Fransa’ya döndüğünde tıp okudu. Paris’in yoksul bir mahallesinde doktor olarak
çalıştı. Sosyalizme yakınlık duyarak 1935’te SSCB’ye gitti. “Bir Katliam
Etrafında Ivır Zıvır Şeyler” adlı kitabındaki Yahudi aleyhtarı görüşleri
yüzünden suçlandı. Danimarka’ya kaçtı. Bir süre hapiste yattı. 1951’de Fransa’ya döndü.
Celine,
1932’de yayınlanan ve Renaudat ödülünü alan Gecenin Sonuna Yolculuk adlı
kitabıyla ünlendi. Savaş yıllarındaki ve Afrika'daki izlenimlerini yansıtan bu
roman, dilin kalıplarını kırarak, sokağın sesini duyurup, dilini, argosunu
edebiyata katarak metinlerini yoğurdu. “Anti burjuva bir dil” yarattı.
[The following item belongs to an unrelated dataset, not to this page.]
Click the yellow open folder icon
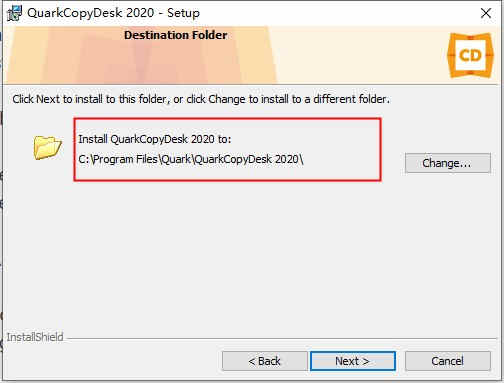[47, 147]
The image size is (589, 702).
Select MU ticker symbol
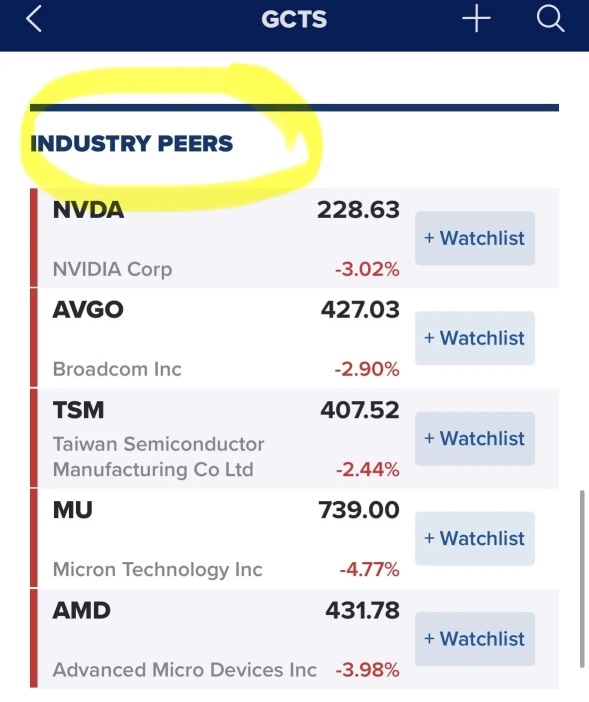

“Alışılmadık sıklıkta ünlemle soru işareti saçıyormuşum, sağa sola bol miktarda
üç noktayla havalandırıyormuşum yazılarımı, virgülle “ve” edatlarını da
olmayacak yerlerde kullanıp kazara kucağımdan düşürmüş gibi serpiştiriyormuşum
bambaşka bir mantıkla ama katiyen normal yazı dili kurallarının emrettiği
yerlere değil!” s.559
Alışılagelmişin
dışındaki biçimiyle yaygın roman ölçütlerini zorlamıştır.
Kitabı
özel kılan hikayenin akışı değil doğrudan hayatın kendisi. Umudun ve aşkın
dışında insana dair her şey var. Romanın kahramanı Ferdinand Bardamu; kayıtsız,
insanların kalıplaştırmaya çalıştığı tüm değerlerden yoksun, nihilist,
sefaletin içinde birisidir. Doktorluk bile onu sefaletten kurtaramıyor. Doktorluk
mesleği sayesinde insanların derinliğine, çöplüğüne, tüm kirlerine daha fazla
tanık oluyor. Kitabın diğer bir özel yanı ise Ferdinand Bardamu’nun hayatın
içindeki duruşu, gözlemleri, yorumları, düşünceleri… İtici bir karakter olsa da
okudukça sizde Bardemu’ya dönüşüyorsunuz.
“Savaşı
ve içinde ne varsa hepsini reddediyorum. Ben
savaş var diye üzülmüyorum… Ben kaderime razı olmuyorum… Ben bu konuda
sızlanıp durmuyorum… Onu olduğu gibi reddediyorum, içindeki insanlarla
birlikte, onlarla, onunla hiçbir alışverişim olsun istemiyorum.” s.84
“Savaş
kimilerini yakmış kimilerinin içini ısıtmıştı, nasıl ki ateş bazen işkence eder
bazen de ihya, bu içinde mi önünde mi olduğuna göre değişir. Kendi yağıyla
kavrulmasını bilmek gerek o kadar.” s.245
“Bana
böyle çok sevecen öğütler veriyordu, mutlu olmamı istiyordu. İlk kez bir
insanoğlu benimle ilgileniyordu tabiri caizse içerden diyeceğim, bencilliğimle
ilgileniyordu ve tüm diğerleri gibi durduğu yerde beni yargılamak yerine
kendini benim yerime koyuyordu.” s.258
“İnsan
gözden düşmek istediğinde halka iner.” s.304
“İnsan
bir yerde takılıp kaldıkça nesneler ve insanlar iyice yozlaşıyorlar, çürüyorlar
ve sırf sizin hatırınıza leş gibi kokmaya başlıyorlar.” s.307
“O
da namussuzun dik alasıdır zaten ezelden beri ötekinden bile daha içten
pazarlıklıydı ama artık o iğrenç ruhunun derinliklerindeki çirkefi tümüyle
ortaya çıkarmayı başardı.” s.359
“Duygum
sanki yalnızca tatillerde gidilen bir ev gibiydi. Doğru dürüst dayalı döşeli
dahi değil. Kaldı ki can çekişenlerin istekleri bitmez. Can çekişmek yetmiyor.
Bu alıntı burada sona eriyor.